PASSAGE PROVIDED START

# WICD can't connect to wireless network

## alienjon

I recently changed the router in my house to a (what would now be old) Linksys router.  To maintain a smoothe transition I kept all of the network information identical (same ssid, network key, etc...).  All computers in my house are able to connect just fine except my Gentoo desktop (to note, before I forget, this desktop dual-boots with XP and I can connect just fine in Windows, so I don't believe this to be a hardware issue).  My wireless adapter hasn't changed (it uses an RT73 driver), but for some reason I cannot connect to the router at all.  I use WICD and can see the networks in ny neighborhood (including my own) and can start to connect, but cannot obtain in IP address from the router.  The WICD log indicates that dhcpcd is searching for an IP, but it always times out after about a half minute.  I've tried clearing the configuration/saved data for WICD and restarting the process.  I also ensured that the MAC address of the new router is updated in my system (so that I know it is the new network it is trying to attach to) and, indeed, it is the correct device.  I'm kinda stuck here (and never had much luck/particularly liked how wifi is handled in Gentoo) but I also don't have much of a background with it.  Any ideas what could be wrong?

----------

## The Doctor

I have had similar problems with wicd and networks.

For me, the simplest fix is to give you Gentoo box a static IP address.

You can use windows to see what the IP should look like.

----------

## alienjon

That's a good thought.  I actually set the router to give my computer a specific IP so that I can SSH, etc... (I did try disabling this to see if that would effect the connection, with no luck), so just setting it to a static IP should work well.  I'm not home right now, but I'll give that a go when I get the chance and let you know how it works out.

----------

## PostChache

I can't connect wirelessly neither! It's strange I was using it all day but when I rebooted it stopped working. I have a WEP key which is correct and I even tried it without any type of encryption and I still can't connect! I tried using ifconfig to connect manually but it would tell me something was wrong with the essid but I know that it's correct.

PASSAGE PROVIDED END

### REQUIRED ACTION 1
Please print the entries word for word, starting with their first line and going on through the line with "table-row: BGC /EX2/CBA-2770 PI - 0111702 2.605 psi +5.… is".
The forum thread and the entries that follow it come from different sources.

RECORDS FOR THIS TASK START

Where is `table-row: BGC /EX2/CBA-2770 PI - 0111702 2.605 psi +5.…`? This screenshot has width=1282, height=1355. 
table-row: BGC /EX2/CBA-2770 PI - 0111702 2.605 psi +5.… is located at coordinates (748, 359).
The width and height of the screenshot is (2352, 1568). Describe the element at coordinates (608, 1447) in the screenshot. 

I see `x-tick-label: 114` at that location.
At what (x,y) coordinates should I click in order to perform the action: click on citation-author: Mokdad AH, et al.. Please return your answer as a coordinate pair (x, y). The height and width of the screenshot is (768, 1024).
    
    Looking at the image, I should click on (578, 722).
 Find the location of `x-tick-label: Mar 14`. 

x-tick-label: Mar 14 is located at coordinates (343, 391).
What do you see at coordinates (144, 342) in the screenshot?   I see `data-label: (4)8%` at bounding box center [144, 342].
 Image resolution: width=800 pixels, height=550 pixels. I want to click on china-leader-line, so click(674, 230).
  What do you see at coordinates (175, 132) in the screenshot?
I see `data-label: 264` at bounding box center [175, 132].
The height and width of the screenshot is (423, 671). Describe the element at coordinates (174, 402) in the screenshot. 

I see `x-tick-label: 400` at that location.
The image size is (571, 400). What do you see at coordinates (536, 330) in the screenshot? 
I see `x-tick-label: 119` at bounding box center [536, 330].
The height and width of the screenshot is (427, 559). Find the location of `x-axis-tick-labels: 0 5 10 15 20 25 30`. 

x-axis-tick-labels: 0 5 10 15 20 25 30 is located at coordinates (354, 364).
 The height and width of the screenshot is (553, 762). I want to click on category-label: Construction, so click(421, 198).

RECORDS FOR THIS TASK END

### REQUIRED ACTION 2
Continue the forum thread about WICD failing to connect from where it stops.

### ANSWER 1
Where is `table-row: BGC /EX2/CBA-2770 PI - 0111702 2.605 psi +5.…`? This screenshot has width=1282, height=1355. 
table-row: BGC /EX2/CBA-2770 PI - 0111702 2.605 psi +5.… is located at coordinates (748, 359).

### ANSWER 2
----------

## alienjon

Any changes to your router or wifi setup during that time?

----------

## Joseph K.

The problem sounds like the issue is with dhcpcd, not with wicd.  What version of dhcpcd and the kernel are you using?  Have you searched the forums for similar dhcpcd time-out issues?

----------

## Hypnos

I have a similar issue with older routers.  Unfortunately, I'm not near one right now.

Please enable "clientid" in /etc/dhcpcd.conf (see the man page) and try again!

I got the idea from here.

----------

## Joseph K.

Thanks, Hypnos, that's the issue that I was thinking of but couldn't quite summon to mind.  Cheers.

----------

## alienjon

We ended up switching back to the old router so it's not an issue anymore.  Thanks for the tip, though, I'll keep it in mind in case it comes up later.

----------

## 5ch31d

I`ve got the same problem here. 

If i configure ip-settings manually, it works without any problem. But i can*t connect to the networks that wicd found, automatically. 

Are there any solutions?

Thanks.

----------

## mimosinnet

 *5ch31d wrote:*   

> If i configure ip-settings manually, it works without any problem. But i can*t connect to the networks that wicd found, automatically. 

 

Can you connect at all to the wireless network, or can you only connect after you have defined your ip?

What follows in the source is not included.